Public defenders and immigration advocates in Santa Fe are attempting to systematically log the impact of President Trump’s immigration enforcement orders on the state’s court system.

The foot soldiers in the effort include local public defenders, who represent defendants in both the First District Judicial Court as well as the Santa Fe Magistrate Court. According to Morgan Wood, district defender for the First District, there has been an increase since January in US Immigrations and Customs Enforcement agents waiting outside the magistrate court to apprehend undocumented defendants after their court appointments. She estimates she's seen this take place three or four times in the last six months, and says other public defenders have observed even more instances.

"I've seen them and other attorneys have seen them sitting there in the parking lot," Wood tells SFR. "This is happening on DWI docket days, and targeting defendants that are at all different stages [of criminal proceedings], including arraignments and dismissals." She says her office is beginning to catalog the number of their defendants who've been picked up by ICE.

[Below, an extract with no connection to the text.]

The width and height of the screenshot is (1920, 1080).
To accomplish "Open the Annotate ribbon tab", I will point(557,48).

One particular instance stands out in Wood's memory. On or around the morning of April 11, Wood says, ICE agents in three SUVs waited outside the magistrate courthouse while Judge David Segura went through the DWI docket. An agent was also seated in the lobby outside the courtroom. Segura instructed the agent sitting inside to leave, and other witnesses say that the SUVs exited the parking lot roughly an hour after they were spotted. However, Wood says, the ICE agents later apprehended at least three people after they left the courthouse. One was married to a US citizen and released. The fate of the others is unknown.

Segura says he doesn't know of similar ambushes beyond this one instance and possibly another, and says it would be a stretch to conclude they're increasing. But he also says it's new for ICE agents to hang around the building. They hadn't done that since he asked the department's regional supervisor to stop sending agents into the courthouse about four years ago.

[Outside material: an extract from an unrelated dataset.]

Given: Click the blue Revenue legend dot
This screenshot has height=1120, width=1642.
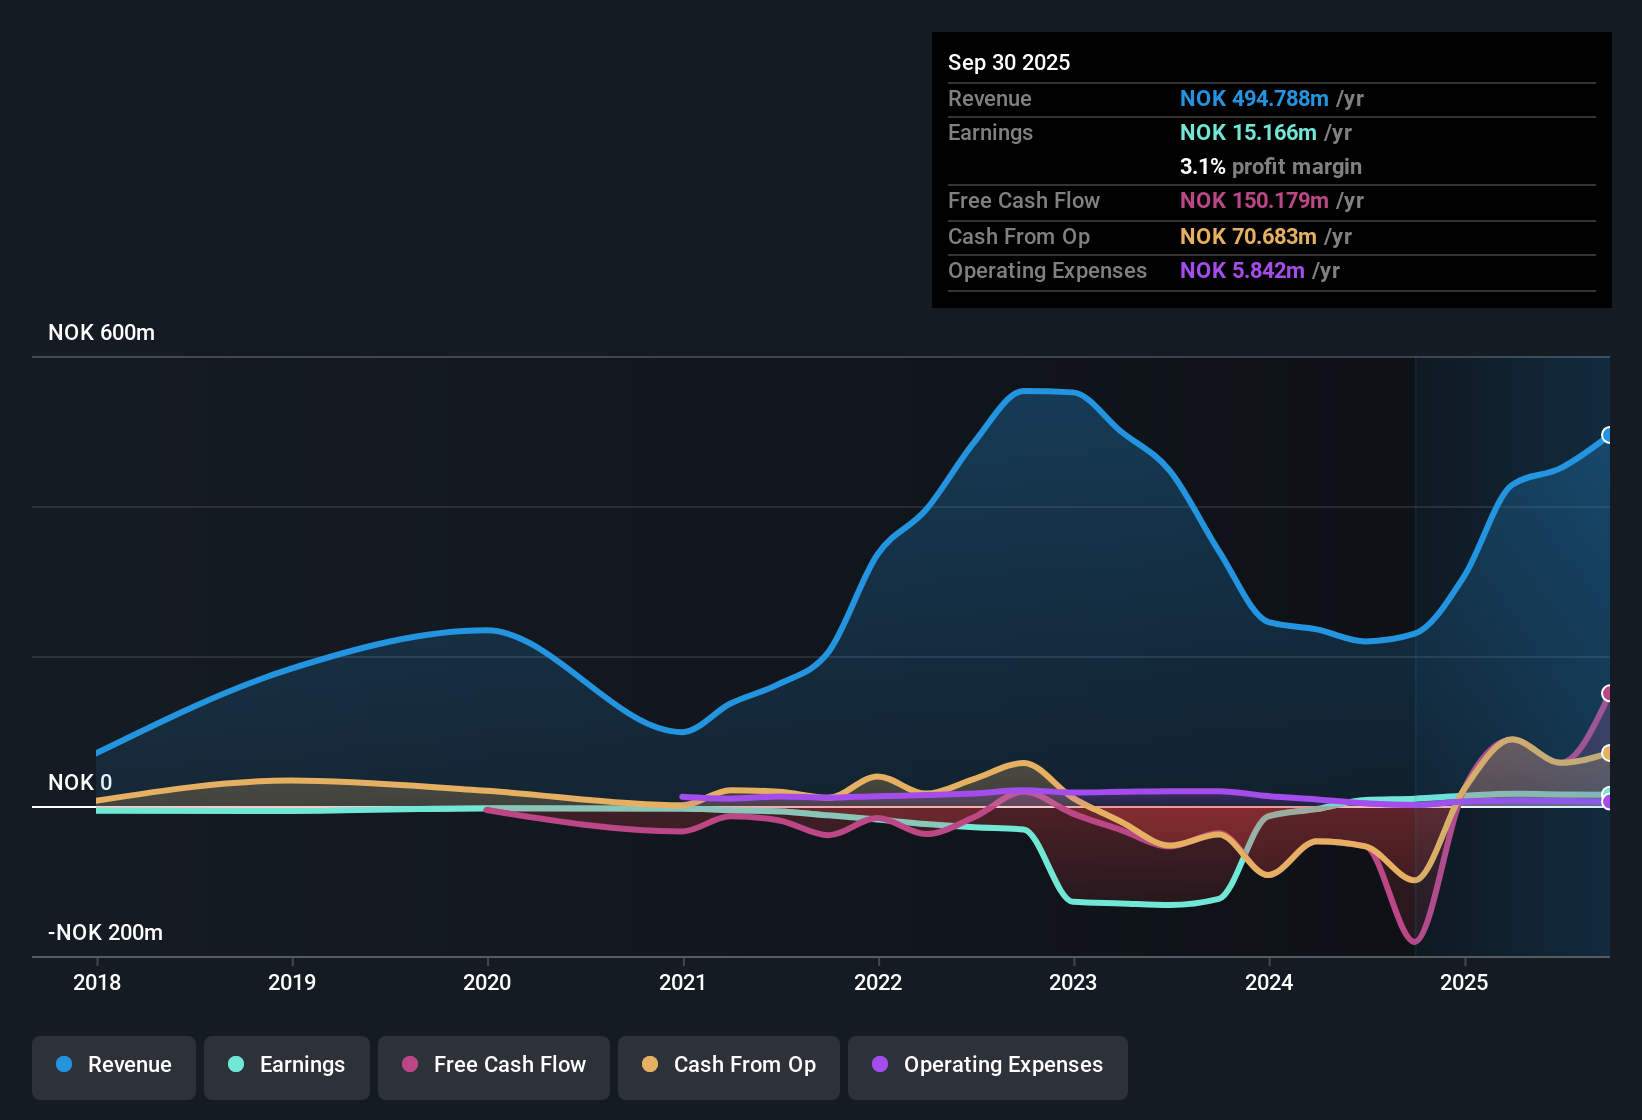Looking at the screenshot, I should (x=63, y=1065).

It's unclear how the agency targets particular court proceedings. Wood believes that ICE agents are either viewing dockets through the Secured Odyssey Public Access or are being tipped off by somebody who has access to the dockets. She's especially suspicious of the Santa Fe County DWI compliance monitoring program, which functions as a probation-like sentence for people convicted of DWI. Public defenders have seen agents around the magistrate courthouse primarily on days that DWI cases are heard, she says.

Lupe Sanchez, the compliance coordinator for the Santa Fe County DWI Program, denied that his office currently works with ICE but said they had previously been in contact with the agency late last year, after the election.

"We've had occasions where ICE agents have called and requested information regarding clients," Sanchez tells SFR. "We did have one occasion where we verified we had a client, the name of the individual and that he was under our supervision. But that was all we did: verify. They asked, 'Can they report in and we'll pick them up?' And we said no."

Conflicting accounts over whether ICE is, in fact, seeking out people through New Mexico's justice system come amid a broader national crackdown on undocumented immigrants. The agency said in a report from May that the number of people arrested for allegedly being in the country illegally had risen 37.6 percent from a year prior, from 30,028 to 41,318. In March, Gov. Susana Martinez signaled a willingness to assist the Trump administration with deportations by allowing federal authorities to inquire about the legal status of inmates serving time in state prisons.

Some advocates see data collection as a way to push back on the governor's complicity with ICE. Attorneys at the Santa Fe Dreamers Project are currently aggregating information to reveal the impact that these practices are having on the local and state court system, including not just apprehensions but also increased numbers of bench warrants filed and declining rates of domestic violence reported to authorities—which could indicate that undocumented people are afraid to interface with the justice system.

"We can't just be reactive," says Allegra Love, an attorney and director of the Santa Fe Dreamers Project. "We have to start taking an aggressive stance, and that will happen through data."

If the data suggests that fears of ICE are deterring people from the justice system in New Mexico, it would be easier to push the state's Supreme Court to take a stance against federal authorities using legal institutions as honey traps, says Tess Wilkes, another attorney at the project. She hopes that New Mexico will join at least six other states—California, Maine, Maryland, New Jersey, Oregon, and Washington—where state attorneys general or top-ranking justices have formally asked the federal government to stop frequenting local courthouses.

"There would be no authority to tell ICE it has to do something, but a court could make a policy that, for example, when any law enforcement officer enters a court room, they have to sign a book," says Wilkes. Such measures could increase accountability in instances when, for example, it's later discovered that an ICE agent arrested somebody at a courthouse without a warrant.

The fact that such things could be happening in Santa Fe shows how difficult it is to shield people from the deportation machine even in a self-described "sanctuary city" where local law enforcement are advised not to inquire about people's immigration status. But Judge Segura says it's necessary to ensure everybody has access to the courts.

"We want to make sure that any person who has a case before magistrate court is heard," he says, whether or not they have permission from the federal government to be here.